FIG. 4 is a schematic diagram showing an example of an identification pattern.

FIG. 5 is a schematic view showing an exposure location in the case of a pellet (1, 4).

FIG. 6 is a schematic view showing an exposure location in the case of a pellet (4, 2).

FIG. 7 is a schematic view showing an exposure location in the case of a pellet (final).

FIG. 8 is a schematic view showing a conventional example. (A) shows a semiconductor wafer, and (B) is an enlarged view of a part of (A).

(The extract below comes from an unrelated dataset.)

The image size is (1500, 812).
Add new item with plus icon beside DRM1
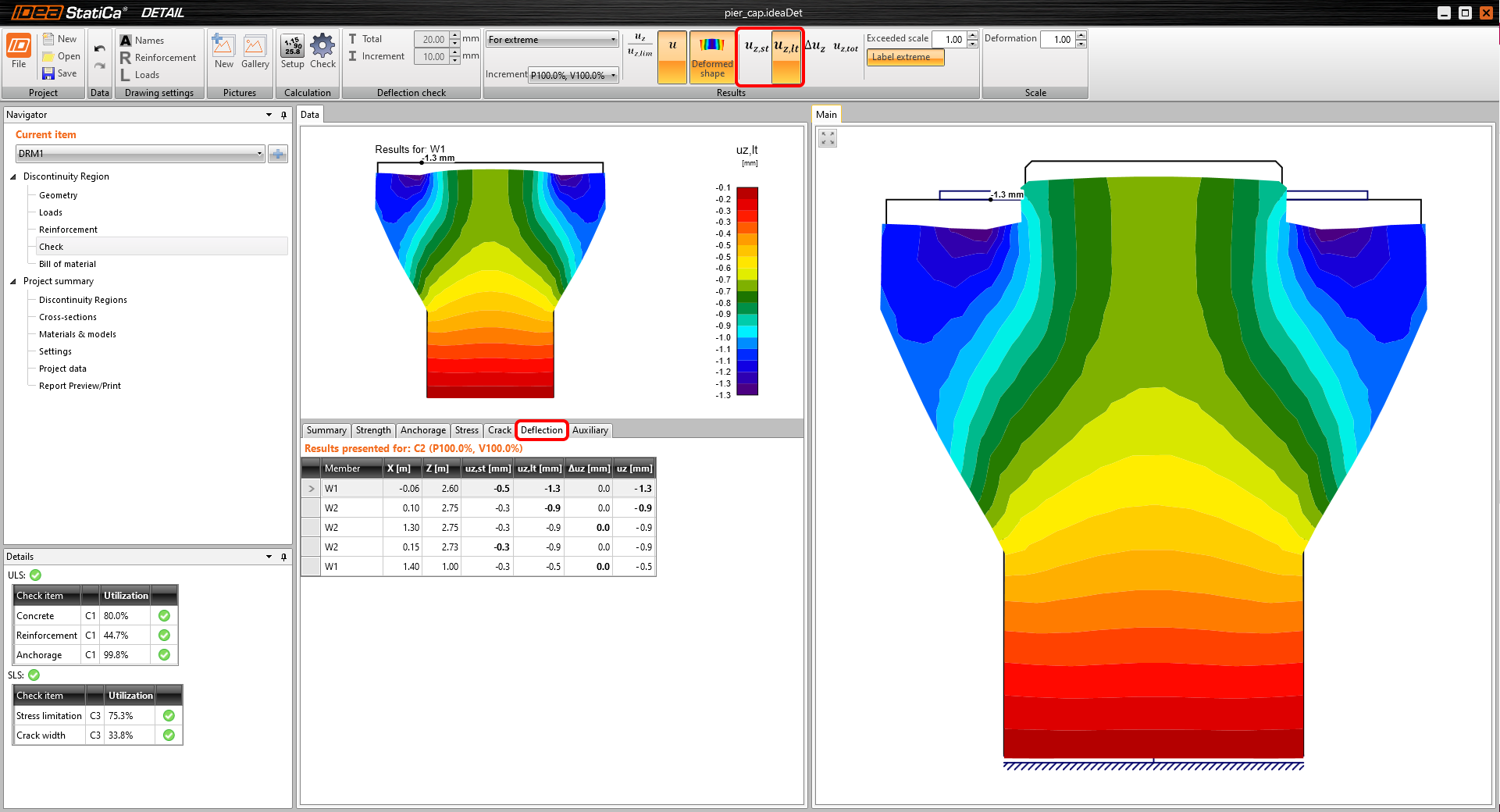point(277,154)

FIG. 9 is a schematic diagram showing an exposed portion of adjacent pellets during exposure. (A) and (B) are adjacent pellets.

[Explanation of symbols]

 Reference Signs List 1 pellet 1a pellet A 1b pellet B 1c pellet C2 pellet (1,4) 3 pellet (4,2) 4 pellet (final) 5 wafer 6 stepping direction 7 shot 8 scribe width 9 shot 10 re-exposure reticle 11 re-exposure pattern 12 Identification pattern position 13 Resistance element 14 AL wiring 15 α 16 Bonding pad A 17 Bonding pad B 18 Bonding pad C 19 X direction exposure location 20 Y direction exposure location 60 Part of semiconductor wafer 61, 71, 31, 41 IC 62 61 Same location 72 71 Same location 50 Semiconductor wafer 100, 101, 200, 201 Transistor 110, 210 Contact hole 120, 121, 220, 221 Word line 130, 131, 230, 231 Bit line

Claims (6)

[Claims] 1. A method of manufacturing a plurality of semiconductor devices (pellets) having the same electrical characteristics from one semiconductor wafer, wherein each of the plurality of semiconductor devices includes a semiconductor wafer. A method of manufacturing a semiconductor device, wherein different identification information for identifying whether a part is present is provided. 2. A step of growing a metal film to be a wiring material over the entire surface after forming a semiconductor element on one semiconductor wafer; a step of applying a photoresist on the surface of the metal film; Arbitrarily forming a step, and before developing the photoresist with a developer, exposing again using a reticle for exposure having a pattern that transmits only a portion of light such as ultraviolet light or infrared light, 2. The method according to claim 1, wherein the reticle for re-exposure has only an opening for creating an identification pattern. 3. The method according to claim 2, wherein the step of moving in the X and Y directions at a step width different from the dimension of the pellet when stepping in the X direction and the Y direction when the exposure is performed again. A method for manufacturing a semiconductor device. 4. The manufacturing method of a semiconductor device according to claim 3, wherein said moving dimension is a dimension of a pellet width ± α, and said value of α is a dimension corresponding to an interval between identification patterns. Method. 5. The identification pattern includes a plurality of resistance elements connected by the metal wiring, wherein at least the number of pellets in the X direction is equal to or greater than the number of pellets in the X direction, and the number of pellets in the Y direction is equal to the Y direction. More than the number of pellets are lined up,
5. The method of manufacturing a semiconductor device according to claim 4, wherein each of the resistance values in the directions can be known by drawing the resistance value to an external pad. 6. The pad is not dedicated to the identification pattern, but is composed of at least three or more pads, one of which is X,
6. The method of manufacturing a semiconductor device according to claim 5, wherein Y is used in common, and the remaining two are shared with a power supply pad if there is a power supply having the same potential.